15 Août 2011
Parlons de ton disque — la meilleure vente actuelle du catalogue Saravah. Comment s’est fait le choix des chansons ?
Le choix des titres a pris du temps. Si on me demandait de me définir, je dirais que je suis une chanteuse réaliste. J’aime la chanson qui parle de la vie concrète, et c’est ce qui me passionne chez Leprest et chez les artistes qui te parlent de choses que tu peux côtoyer tous les jours. Pour ce disque, je voulais rechercher dans le répertoire mais Pierre, craignant que ça ne soit trop passéiste, a insisté pour qu’il y ait aussi des inédites. Il y a donc les deux chansons que m’ont faites Allain Leprest et Romain Didier (Le petit Jupiler et Le chevalet de Liévin) et Léon, que j'ai écrite quatorze ans auparavant. Toutes les autres sont des reprises, certaines très connues, des « monstres » comme Adelaïde, Le petit bal perdu, La bohème et Les petits papiers. On m'en a suggéré aussi, ça a été un travail d'équipe. À cette époque, je ne connaissais pas Tournesol, de Prévert, et Pierre me l’a faite écouter, interprétée par Montand. Je ne connaissais pas non plus La chanson de Margaret (de Pierre Mac Orlan) et elle m’a plu tout de suite. C’est exactement le style de chansons que j’aime !
Parmi les reprises, on trouve aussi deux magnifiques chansons de Barouh : L'allégresse et Chanson pour Teddy.

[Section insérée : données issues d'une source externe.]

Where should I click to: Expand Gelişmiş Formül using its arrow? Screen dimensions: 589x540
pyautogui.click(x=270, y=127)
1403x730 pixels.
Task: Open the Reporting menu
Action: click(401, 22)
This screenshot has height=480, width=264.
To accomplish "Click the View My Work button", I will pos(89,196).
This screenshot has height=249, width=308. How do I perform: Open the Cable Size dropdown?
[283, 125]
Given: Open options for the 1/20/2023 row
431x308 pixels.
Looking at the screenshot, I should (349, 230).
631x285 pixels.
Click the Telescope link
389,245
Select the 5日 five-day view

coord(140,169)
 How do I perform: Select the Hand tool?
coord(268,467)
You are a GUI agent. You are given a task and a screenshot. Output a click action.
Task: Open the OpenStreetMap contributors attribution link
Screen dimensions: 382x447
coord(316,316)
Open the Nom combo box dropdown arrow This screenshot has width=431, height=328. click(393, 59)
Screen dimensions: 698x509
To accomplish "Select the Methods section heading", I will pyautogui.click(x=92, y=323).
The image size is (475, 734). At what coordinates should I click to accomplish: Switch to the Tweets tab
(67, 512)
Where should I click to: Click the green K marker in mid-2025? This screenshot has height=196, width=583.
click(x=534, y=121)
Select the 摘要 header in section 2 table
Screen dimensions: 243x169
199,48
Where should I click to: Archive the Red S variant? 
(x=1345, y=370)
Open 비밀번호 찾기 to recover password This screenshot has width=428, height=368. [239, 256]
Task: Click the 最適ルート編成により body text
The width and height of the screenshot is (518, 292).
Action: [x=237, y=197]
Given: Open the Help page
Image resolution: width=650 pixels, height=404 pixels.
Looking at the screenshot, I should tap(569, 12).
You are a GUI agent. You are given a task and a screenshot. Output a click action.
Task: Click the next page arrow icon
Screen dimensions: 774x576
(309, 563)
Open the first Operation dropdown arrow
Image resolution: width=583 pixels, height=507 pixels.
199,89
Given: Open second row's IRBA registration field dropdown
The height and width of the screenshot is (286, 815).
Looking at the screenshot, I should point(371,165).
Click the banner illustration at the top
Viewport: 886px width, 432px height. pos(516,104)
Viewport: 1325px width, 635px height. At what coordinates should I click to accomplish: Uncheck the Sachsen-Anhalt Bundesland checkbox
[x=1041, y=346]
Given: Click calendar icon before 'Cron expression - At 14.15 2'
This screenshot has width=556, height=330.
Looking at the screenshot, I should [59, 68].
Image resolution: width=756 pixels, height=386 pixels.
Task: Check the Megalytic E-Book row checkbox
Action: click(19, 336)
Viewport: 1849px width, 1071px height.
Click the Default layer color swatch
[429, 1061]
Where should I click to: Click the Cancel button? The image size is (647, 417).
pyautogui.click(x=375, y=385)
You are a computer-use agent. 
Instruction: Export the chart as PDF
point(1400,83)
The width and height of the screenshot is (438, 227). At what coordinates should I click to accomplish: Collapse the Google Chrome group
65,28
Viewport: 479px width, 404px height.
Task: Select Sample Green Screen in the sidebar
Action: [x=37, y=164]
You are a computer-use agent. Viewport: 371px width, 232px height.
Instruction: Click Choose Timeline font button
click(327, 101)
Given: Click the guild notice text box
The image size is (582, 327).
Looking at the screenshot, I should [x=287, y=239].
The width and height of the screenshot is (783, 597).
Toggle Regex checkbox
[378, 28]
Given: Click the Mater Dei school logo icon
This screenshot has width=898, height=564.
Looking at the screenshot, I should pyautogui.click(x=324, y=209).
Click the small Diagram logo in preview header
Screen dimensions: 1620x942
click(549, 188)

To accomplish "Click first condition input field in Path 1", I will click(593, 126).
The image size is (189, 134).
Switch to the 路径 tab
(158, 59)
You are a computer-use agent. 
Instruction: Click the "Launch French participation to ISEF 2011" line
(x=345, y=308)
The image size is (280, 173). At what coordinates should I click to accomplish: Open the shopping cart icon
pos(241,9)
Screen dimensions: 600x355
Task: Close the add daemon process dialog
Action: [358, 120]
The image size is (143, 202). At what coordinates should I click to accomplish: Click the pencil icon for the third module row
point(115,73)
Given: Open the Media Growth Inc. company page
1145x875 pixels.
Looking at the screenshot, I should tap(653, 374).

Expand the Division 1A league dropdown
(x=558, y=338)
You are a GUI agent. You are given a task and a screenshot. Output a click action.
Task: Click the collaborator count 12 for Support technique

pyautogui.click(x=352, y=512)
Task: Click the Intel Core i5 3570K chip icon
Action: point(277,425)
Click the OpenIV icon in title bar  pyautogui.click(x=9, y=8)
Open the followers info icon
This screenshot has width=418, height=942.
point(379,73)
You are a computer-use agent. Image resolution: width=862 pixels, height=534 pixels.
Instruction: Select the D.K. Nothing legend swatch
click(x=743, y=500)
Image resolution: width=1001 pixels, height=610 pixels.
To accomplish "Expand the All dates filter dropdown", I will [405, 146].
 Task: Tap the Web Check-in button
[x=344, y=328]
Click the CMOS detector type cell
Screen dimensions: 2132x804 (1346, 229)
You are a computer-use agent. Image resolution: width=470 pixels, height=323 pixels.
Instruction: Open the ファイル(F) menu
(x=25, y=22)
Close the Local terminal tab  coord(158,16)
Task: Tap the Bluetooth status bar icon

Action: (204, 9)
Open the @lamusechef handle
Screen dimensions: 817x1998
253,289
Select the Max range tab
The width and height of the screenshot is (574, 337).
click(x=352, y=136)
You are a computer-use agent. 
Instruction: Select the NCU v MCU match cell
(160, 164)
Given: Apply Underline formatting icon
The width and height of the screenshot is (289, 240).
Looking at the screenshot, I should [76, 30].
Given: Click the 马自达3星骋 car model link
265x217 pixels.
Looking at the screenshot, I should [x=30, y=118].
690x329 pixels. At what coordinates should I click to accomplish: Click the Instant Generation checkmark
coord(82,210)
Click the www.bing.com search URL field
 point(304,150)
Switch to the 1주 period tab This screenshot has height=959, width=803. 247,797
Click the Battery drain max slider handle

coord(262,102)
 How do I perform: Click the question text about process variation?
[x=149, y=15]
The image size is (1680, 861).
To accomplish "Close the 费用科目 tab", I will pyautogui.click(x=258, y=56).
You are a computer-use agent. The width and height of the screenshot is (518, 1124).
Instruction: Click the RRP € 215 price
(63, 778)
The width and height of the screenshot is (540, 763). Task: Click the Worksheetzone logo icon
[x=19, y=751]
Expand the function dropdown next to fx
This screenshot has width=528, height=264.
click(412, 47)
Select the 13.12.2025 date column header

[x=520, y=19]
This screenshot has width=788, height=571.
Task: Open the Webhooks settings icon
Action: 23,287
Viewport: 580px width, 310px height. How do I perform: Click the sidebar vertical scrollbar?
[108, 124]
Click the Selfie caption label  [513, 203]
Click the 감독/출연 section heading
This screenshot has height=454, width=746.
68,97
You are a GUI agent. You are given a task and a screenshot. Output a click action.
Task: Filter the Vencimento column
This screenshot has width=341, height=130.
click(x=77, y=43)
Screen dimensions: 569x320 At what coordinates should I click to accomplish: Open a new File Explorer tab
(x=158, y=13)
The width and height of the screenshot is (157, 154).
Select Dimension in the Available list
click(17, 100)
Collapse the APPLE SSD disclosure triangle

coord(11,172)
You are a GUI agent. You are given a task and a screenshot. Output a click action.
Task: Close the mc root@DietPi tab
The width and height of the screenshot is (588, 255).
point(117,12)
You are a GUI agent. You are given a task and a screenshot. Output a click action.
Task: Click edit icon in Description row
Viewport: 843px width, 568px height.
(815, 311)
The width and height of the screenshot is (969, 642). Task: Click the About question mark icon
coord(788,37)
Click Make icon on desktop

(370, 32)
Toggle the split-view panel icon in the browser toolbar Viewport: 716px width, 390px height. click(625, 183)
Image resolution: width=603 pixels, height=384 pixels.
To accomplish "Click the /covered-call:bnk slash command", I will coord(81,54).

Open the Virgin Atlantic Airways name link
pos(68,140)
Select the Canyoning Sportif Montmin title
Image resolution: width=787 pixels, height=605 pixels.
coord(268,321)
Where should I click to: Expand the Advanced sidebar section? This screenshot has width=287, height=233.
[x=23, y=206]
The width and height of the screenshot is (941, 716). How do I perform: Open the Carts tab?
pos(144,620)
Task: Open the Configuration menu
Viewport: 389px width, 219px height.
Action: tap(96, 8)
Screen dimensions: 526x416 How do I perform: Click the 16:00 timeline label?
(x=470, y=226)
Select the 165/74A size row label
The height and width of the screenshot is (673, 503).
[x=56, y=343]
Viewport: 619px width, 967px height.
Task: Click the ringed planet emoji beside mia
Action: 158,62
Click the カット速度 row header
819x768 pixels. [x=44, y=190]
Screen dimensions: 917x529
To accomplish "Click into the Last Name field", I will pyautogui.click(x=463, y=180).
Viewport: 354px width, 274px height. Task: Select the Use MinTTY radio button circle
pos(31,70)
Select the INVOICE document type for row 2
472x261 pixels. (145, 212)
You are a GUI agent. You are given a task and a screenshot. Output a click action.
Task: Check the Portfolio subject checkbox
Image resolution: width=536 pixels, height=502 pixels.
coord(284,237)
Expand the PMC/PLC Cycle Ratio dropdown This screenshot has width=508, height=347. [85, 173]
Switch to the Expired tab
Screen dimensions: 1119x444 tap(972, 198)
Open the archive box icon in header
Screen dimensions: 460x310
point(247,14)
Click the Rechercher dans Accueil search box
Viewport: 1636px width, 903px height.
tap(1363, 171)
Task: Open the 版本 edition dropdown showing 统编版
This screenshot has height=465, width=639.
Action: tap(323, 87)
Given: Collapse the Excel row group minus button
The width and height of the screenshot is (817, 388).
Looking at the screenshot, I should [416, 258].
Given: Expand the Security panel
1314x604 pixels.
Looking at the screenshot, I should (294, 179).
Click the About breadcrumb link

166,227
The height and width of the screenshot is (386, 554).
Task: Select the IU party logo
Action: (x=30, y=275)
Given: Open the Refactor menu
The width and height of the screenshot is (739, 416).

La première fois que Pierre a entendu ma voix, il m’a tout de suite imaginée chantant ses propres chansons, parmi celles qu’il aime le plus. Il m’en a fait écouter quelques unes et j’ai choisi celles qui me plaisaient, comme Chanson pour Teddy.
Barouh a composé une nouvelle musique sur Les amants de la Place Dauphine, le poème d’Aragon. On en connaissait une version écourtée, par Monique Morelli (en 1965), musique de Leonardi, sous le titre : Jean Julien je ne puis.
Les amants de la Place Dauphine est une succession de tableaux, elle est difficile à chanter sur scène, parce que trop longue : douze couplets dans le langage très académique propre à Aragon. Je crois que Morelli commençait par le cinquième couplet. Je me suis régalée dans ces tableaux ! Moi, qui ais le goût de l'insolite, je me sentais bien dans la peau de cette femme qui vient de vivre une nuit extraordinaire et qui raconte son histoire à son mari...
Au sujet de la chanson Le Petit Jupiler, je croyais, à première vue, qu’il s'agissait d'une coquille...
Jupiler est une marque de bière et tout le monde croit que c’est Jupiter... À Liévin, presque tous les bistrots portent cette marque en enseigne et pour Leprest, un Jupiler est un bistrot !
Le chevalet de Liévin a été écrite spécialement pour toi ?
Quand les artistes viennent chanter aux Trois Pierrots, ils logent à côté du chevalet du puits 3 de la mine de Liévin, où a eu lieu la dernière grande catastrophe, il y a vingt ans, le dernier coup de grisou qui a fait quarante morts. « Le chevalet », dont le nom véritable est chevalement, c'est cette énorme structure métallique où se tenait la cage qui descendait les mineurs au fond de la mine. Maintenant, les puits sont bouchés, les bâtiments ont été rasés mais la municipalité a gardé deux chevalets, pour le souvenir. Un matin, Leprest est passé devant ce chevalet, éclairé par un lever de soleil magnifique, et il a fait un parallèle entre le chevalet de la mine et celui du peintre... Un an plus tard, en allant déjeuner au Café de la Mairie d’Ivry qui est son Q.G., je lui rappelais sa promesse de m’écrire une chanson. « Je te la fais ce soir, je te promets, tu l’auras ce soir ! », me dit-il. Et sur le rond de bouteille qui traînait sur la table, il commence à écrire : « terril, corons, charbon, chevalet... » et me dit : « Tiens, je connais déjà son titre : Le chevalet de Liévin. » Et le soir même, il faxait le texte de la chanson chez Romain !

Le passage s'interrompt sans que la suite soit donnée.